When they ordered their food, the wrestler and the waitress went on together for some time about the details of his meal. "Can I have the omelet, but with hash browns, and maybe a couple of patties of sausage, but no pancakes?"
"Well," she explained, "it comes with hash browns, and with either pancakes or toast."
"So I can't just make a substitution, pancakes for sausage?" he asked.
"No, I'm sorry." her voice was sympathetic, as if he were stranded with a dead car battery and asking to borrow jumper cables. "I can bring you the omelet, and the hash browns," she offered, "and just leave off the pancakes if you want."
He hmmmed for a moment, looking back at his menu. "Alright," he said, decisive again. "Do that, but bring me some sausage too. I don't care what it costs." He spoke with the resolve of a hard-headed movie producer working on his oeuvre, who had just been warned that cost overruns could liquidate all his fortunes.
The waitress carried herself away in the weary, yet resolute posture of a pretty woman long accustomed to serving food to common men. The wrestler, back in his customary pose, craned his neck around to watch her go.
The two men returned to their conversation. The wrestler told, in rueful expression, the story of his weekend drinking binge. My son offered me most of the whipped cream on his hot chocolate. I put it in my recently refilled coffee.
Eventually the waitress came back to the Greeks. She leaned sideways, a large oval tray on her left shoulder casting her frame into the classical posture of the dairy maiden or farm girl. She began setting plates down with quick, steady movements. "Does everything look ok?" she asked as she served the food. I'll never know if the white man made any reply one way or the other.
"Oh!" said the wrestler loudly, "Oh my!" He leaned back in his chair, rubbing his belly in anticipation. "This is incredible! Ooooooo!" he watched her set down the plate of sausage patties, sucking his breath through his teeth, and shaking his head from side to side. "And I'm soooo hungry!"
It was unreserved, unstinting appreciation for a meal of outsized proportions, prepared and served in quiet, friendly efficiency. Suddenly I was transported, in my imagination, to the wrestler's mother's kitchen, for I knew that here was a man who had been loved through the preparation of home cooked food, and who had a sense of the worth of such love.
The wrestler grew philisophical as they ate. "The main thing," he said at length, "is to be happy." The white man murmered something back over his fritata. "I see so many people," the wrestler continued, "running around trying to get ready to be happy someday, and I just want to say, 'Hey! Be happy now!'" He forked at his omelet. "To be happy, that's what it's all about," he concluded.
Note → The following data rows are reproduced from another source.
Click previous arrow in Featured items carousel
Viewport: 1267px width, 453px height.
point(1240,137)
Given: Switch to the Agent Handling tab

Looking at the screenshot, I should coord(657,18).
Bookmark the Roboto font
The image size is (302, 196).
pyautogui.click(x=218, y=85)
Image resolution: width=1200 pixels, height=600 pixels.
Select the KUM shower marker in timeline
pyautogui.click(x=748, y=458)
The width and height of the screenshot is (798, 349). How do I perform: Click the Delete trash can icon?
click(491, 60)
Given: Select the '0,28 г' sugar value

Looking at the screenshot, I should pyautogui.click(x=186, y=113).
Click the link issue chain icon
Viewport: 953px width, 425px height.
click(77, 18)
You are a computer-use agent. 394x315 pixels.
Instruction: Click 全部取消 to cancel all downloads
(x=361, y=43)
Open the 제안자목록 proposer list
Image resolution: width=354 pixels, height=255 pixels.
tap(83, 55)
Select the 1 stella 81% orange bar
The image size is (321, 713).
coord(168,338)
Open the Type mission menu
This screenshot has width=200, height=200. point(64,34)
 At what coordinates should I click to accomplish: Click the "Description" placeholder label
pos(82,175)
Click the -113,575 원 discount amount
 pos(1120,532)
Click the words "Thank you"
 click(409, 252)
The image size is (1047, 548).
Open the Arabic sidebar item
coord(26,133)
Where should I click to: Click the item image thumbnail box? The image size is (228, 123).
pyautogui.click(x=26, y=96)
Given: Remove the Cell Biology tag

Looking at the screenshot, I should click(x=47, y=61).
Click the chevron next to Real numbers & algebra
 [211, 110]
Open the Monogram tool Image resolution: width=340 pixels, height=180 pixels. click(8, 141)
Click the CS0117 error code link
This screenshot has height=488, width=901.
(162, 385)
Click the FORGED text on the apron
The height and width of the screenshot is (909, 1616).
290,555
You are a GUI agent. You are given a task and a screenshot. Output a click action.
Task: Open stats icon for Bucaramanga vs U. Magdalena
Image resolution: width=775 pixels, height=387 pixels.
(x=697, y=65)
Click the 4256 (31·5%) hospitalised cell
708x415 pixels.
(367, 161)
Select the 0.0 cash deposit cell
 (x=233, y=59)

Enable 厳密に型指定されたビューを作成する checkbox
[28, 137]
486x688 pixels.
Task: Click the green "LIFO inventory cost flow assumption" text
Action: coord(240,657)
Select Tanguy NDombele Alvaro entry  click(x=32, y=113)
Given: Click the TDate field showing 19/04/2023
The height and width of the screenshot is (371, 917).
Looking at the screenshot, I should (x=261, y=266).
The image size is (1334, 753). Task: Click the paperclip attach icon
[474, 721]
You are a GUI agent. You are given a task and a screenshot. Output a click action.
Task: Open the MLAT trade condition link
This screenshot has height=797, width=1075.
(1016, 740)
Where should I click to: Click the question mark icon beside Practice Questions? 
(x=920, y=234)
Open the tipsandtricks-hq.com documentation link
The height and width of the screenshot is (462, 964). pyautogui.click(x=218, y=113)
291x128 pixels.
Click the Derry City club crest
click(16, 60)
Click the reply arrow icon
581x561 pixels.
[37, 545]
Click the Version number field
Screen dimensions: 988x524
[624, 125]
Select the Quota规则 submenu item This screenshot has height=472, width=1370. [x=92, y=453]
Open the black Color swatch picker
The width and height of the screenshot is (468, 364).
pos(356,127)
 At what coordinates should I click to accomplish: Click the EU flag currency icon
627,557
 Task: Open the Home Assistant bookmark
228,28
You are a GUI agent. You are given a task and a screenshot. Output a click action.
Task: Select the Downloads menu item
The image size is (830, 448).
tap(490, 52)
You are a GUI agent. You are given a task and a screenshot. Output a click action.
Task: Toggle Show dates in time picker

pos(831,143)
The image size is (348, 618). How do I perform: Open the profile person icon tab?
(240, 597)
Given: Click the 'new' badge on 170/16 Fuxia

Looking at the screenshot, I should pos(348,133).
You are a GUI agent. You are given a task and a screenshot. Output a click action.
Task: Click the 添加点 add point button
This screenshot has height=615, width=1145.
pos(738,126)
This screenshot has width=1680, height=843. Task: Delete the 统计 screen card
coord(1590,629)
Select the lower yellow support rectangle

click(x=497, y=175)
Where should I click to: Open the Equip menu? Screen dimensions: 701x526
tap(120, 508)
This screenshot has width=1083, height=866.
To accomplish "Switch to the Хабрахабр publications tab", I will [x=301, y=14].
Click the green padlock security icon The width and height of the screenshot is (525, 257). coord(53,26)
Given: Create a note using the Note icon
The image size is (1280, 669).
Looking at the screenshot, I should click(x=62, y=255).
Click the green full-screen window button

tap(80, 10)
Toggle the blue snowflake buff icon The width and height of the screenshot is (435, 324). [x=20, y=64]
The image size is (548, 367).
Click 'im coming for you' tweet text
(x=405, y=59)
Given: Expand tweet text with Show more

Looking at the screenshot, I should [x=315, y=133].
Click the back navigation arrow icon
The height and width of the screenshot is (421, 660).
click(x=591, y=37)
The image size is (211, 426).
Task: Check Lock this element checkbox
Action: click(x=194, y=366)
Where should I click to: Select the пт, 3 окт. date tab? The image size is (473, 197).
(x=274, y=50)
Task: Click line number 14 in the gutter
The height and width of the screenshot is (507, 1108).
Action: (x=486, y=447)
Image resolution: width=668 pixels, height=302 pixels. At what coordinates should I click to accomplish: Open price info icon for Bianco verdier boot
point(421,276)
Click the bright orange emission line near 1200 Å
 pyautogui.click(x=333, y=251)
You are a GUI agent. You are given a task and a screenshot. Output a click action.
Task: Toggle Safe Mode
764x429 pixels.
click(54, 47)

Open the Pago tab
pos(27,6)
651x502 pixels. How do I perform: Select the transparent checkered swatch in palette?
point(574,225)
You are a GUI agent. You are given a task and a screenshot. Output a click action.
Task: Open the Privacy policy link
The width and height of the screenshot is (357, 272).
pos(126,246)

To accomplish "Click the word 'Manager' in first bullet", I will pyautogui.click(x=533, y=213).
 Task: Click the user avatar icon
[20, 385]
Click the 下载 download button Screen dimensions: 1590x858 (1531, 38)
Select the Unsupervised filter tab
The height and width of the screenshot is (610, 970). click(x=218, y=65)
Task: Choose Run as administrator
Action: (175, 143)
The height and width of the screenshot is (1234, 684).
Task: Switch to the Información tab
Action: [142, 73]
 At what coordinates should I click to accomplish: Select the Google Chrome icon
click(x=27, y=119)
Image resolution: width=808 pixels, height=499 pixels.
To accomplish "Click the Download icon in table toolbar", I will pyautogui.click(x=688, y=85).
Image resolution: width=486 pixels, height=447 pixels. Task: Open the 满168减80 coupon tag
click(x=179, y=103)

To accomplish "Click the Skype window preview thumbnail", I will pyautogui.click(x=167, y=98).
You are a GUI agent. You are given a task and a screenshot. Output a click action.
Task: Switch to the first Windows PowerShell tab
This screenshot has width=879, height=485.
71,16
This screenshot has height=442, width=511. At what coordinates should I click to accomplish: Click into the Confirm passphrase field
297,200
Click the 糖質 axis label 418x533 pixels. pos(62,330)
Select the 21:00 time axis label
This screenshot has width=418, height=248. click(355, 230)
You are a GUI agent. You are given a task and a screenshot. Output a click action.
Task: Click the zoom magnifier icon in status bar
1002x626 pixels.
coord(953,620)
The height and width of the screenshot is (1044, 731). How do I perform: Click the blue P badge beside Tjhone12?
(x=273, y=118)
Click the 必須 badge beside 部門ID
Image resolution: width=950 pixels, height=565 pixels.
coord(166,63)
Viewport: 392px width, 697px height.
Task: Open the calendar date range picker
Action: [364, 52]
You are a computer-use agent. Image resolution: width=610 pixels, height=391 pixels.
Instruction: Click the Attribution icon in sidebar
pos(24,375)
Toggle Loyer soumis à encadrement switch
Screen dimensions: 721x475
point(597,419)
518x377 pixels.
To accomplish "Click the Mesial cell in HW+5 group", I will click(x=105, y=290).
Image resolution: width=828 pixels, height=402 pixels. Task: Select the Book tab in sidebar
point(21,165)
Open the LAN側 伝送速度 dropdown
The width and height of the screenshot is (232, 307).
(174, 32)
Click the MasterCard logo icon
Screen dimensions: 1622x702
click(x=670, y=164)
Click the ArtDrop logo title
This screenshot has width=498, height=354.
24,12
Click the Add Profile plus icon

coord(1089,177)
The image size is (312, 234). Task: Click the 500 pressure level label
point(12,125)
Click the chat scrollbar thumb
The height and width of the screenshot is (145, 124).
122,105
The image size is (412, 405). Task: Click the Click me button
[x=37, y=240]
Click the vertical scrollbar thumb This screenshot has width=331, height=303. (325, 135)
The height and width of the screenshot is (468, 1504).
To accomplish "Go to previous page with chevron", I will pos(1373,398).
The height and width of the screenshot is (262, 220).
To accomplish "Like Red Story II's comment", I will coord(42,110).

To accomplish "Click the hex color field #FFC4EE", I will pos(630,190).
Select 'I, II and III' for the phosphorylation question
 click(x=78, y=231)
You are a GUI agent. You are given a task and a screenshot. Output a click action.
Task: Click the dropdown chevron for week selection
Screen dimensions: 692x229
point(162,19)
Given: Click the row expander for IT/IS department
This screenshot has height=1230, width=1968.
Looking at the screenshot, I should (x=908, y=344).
There was a pause as he chewed thoughtfully. "And to make other people happy," he added, as an afterthought.
I thought happily to myself that the most beautiful things in this world are mighty strengths wrapped, encumbered, and confounded by overwhelming weakness. Our frailty covers us like a burial shroud and yet we live. This was not lost on the Creator, who, when he came to talk to the wrestlers, waitresses and white men of this world, "did not count it robbery to be equal with God," but cast his frame in the form of a servant, leaned sideways beneath a cross, and set his life down for his friends. His weakness is for us.